* begin SUPPLIED PASSAGE *

Culture
Review

Oh My God

Stylish but shallow film attempts but fails to deal with the age-old question: What is God?

Christianity Today November 12, 2009

Not everyone sees God the same way. Director Peter Rodger, tired of various people claiming their God is the greatest—and then using that belief as a basis for violence, terrorism, and war—decided to travel around the world and ask people what they thought God is. And, he says, “As a person who wrestles with faith, I needed to determine whether God created man or man created God.”

The result is Oh My God, a flashy but insubstantial whirlwind trip around the globe. The film is rendered even more disappointing because of its potential. After all, there is no more interesting or defining question to ask of a person than what they think of God. Even the agnostic somehow has an opinion. God has been a hot topic since the dawn of humankind.

To his credit, Rodgers mostly manages to avoid demonizing or ridiculing his subjects. (Some of them seem pretty crazy, but he doesn’t provoke them into it.) He starts out with what seems like a genuinely open heart and inquisitive mind, which is just what a documentarian needs.

Director Peter Rodger
Director Peter Rodger

However, through wearying series of interviews and strings of rhetorical questions voiced over pulsing music and heady vistas, the issue becomes more muddied, not more clear. It’s patently ridiculous to think anyone can settle the question of God in a 98-minute film, of course, and I’m sure Rodger didn’t expect to settle it once and for all, but his bias against the possibility of any religion (with the possible exception of Buddhism) having a valid handle on what God is becomes more and more clear. To Rodger, religion—in any form—is an obstruction to knowing God, and couldn’t be a help along the way.

Fair enough. Even many Christians say that they are about relationship, not religion. One of the truest statements in the film comes from Ringo Starr (of all people), who says that “God is love.” What he means by “God” and “love” is probably a bit different from what John meant in his first epistle, but he’s on the right track.

If a muddled view of God were the film’s only drawback, it might be forgiven. An intelligent, compassionate inquiry into the various ways that people have seen God and the manifestations that takes is interesting anthropologically and sociologically, but also important for the thinking Christian, who ought to understand what others believe. A documentary with some depth would be an excellent way to hear people’s views from their own lips.

Hugh Jackman shares his views on God
Hugh Jackman shares his views on God

But that’s not this film. Instead, we’re following Rodger around as he has a kind of existential crisis (which he in fact does in the middle of the film). It lacks any arc beyond its loose inquiry, so it plays more like a music video than a documentary. The experience is dizzying, as we hop from continent to continent, occasionally sitting down with somewhat random celebrities—illusionist David Copperfield, musician Seal, Hugh Jackman, Ringo Starr. The only evangelicals they seem to have been able to dig up are a pastor in Africa who the nationals seem not to like very much, Dr. Tim LaHaye, and possibly the most stereotypical “everyman” possible: a gun shop owner in Texas. (The most evangelical-sounding interviewee is an American Catholic seminarian studying in Rome, who whips out a guitar in the square and leads the tourists in a chorus that calls on the Holy Spirit to fall and fill their hearts with fire.)

* end SUPPLIED PASSAGE *

▶ _WHAT YOU NEED TO DO_:
1/ Please revise the film review from "To his credit, Rodgers" up to and including "a documentarian needs.", giving that stretch again with "documentarian" swapped for "filmmaker".
2/ Carry on the review of Oh My God from its final sentence, writing what comes next.

* begin DATASET SECTION *

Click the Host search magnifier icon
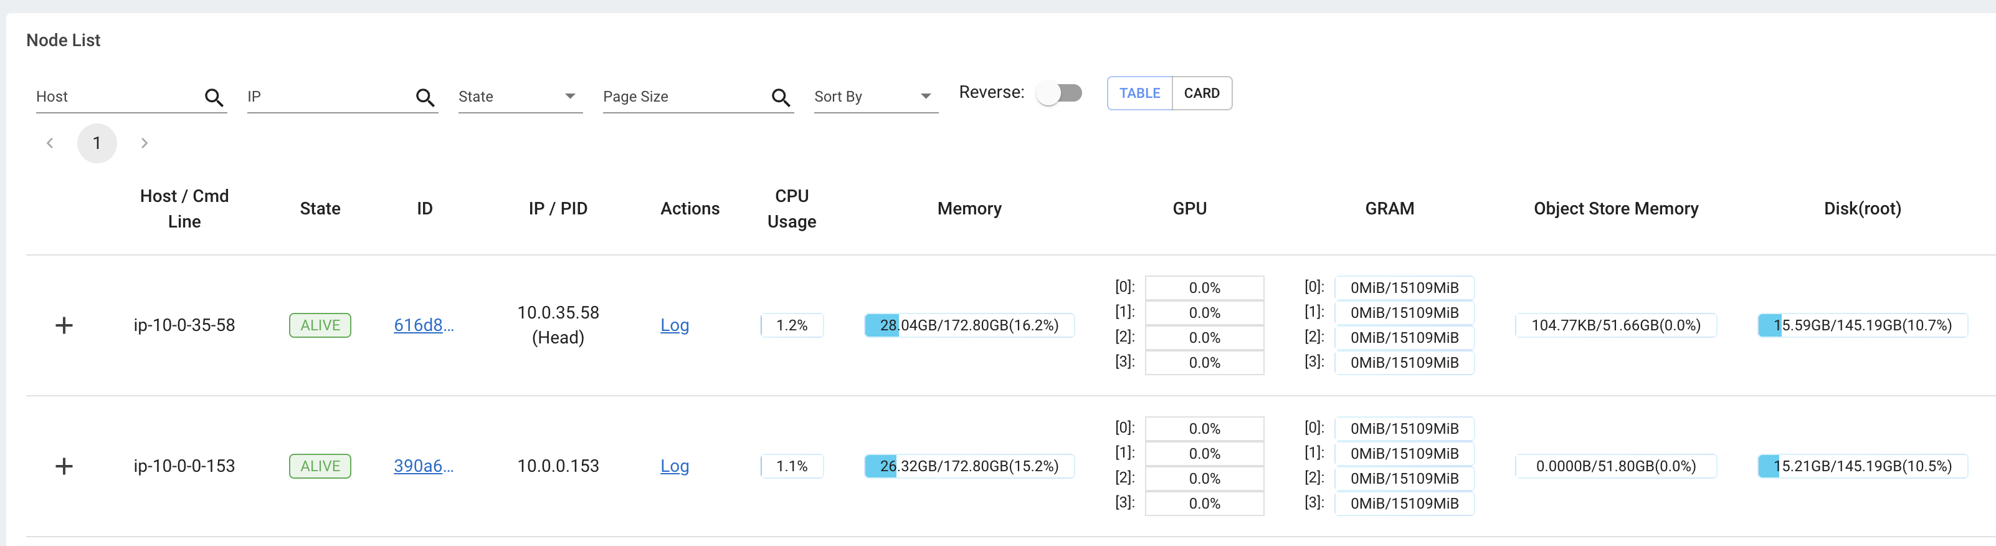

* end DATASET SECTION *

▶ _EXERCISE RESPONSES_:
1/
To his credit, Rodgers mostly manages to avoid demonizing or ridiculing his subjects. (Some of them seem pretty crazy, but he doesn’t provoke them into it.) He starts out with what seems like a genuinely open heart and inquisitive mind, which is just what a filmmaker needs.

2/
The voices who are probably most interesting in this conversation (various imams, for instance, or a pair of peacekeeping religious leaders on the Gaza strip) simply aren’t on screen nearly enough. Frankly, I don’t care too much about what Baz Luhrmann (writer/director of such films as Australia and Moulin Rouge) thinks God is.

Young monks in school at the Hemis Monastery in North India
Young monks in school at the Hemis Monastery in North India

The film’s gorgeous locations and breathtaking vistas aren’t enough to rescue it from its wearying faux seriousness. For a film that’s not supposed to be about religion, Oh My God spends an awful lot of time talking about religion, but not at all knowledgeably. I’d wager that your average moviegoer really doesn’t know how the views of God differ from Islam to Christianity to Judaism, yet no baseline is established, leaving the viewer with only the vague sense that religions are just oppressive systems of belief based around similar views of the same God, and that Mohammed and Jesus are roughly equivalent figures in their respective religions.

It seems impossible to conduct an honest, intelligent inquiry without at least this basic understanding. One telling moment comes when the filmmaker visits a school in India where children from Christian, Muslim, and Hindu families seem to study, learn, and play happily together. One little girl looks at the camera and says, “I am Hindu, and I believe that there is one true God.” If there’s anything Hindus believe, it is not that there is one true God.

Ultimately, Rodger succumbs to the trendy idea that religion has done nothing but bad in the world, that God is in all of us, a force that doesn’t really care what we believe about it as long as we’re pleasant to one another. One might rightly wonder why, if this is the conclusion, we needed the previous hour and a half to get there. There’s nothing new said or unearthed in this film. The religious adherent won’t have their mind changed, and the person who isn’t sure what they believe won’t find any help here, either. A topic this important should never be ultimately treated so glibly.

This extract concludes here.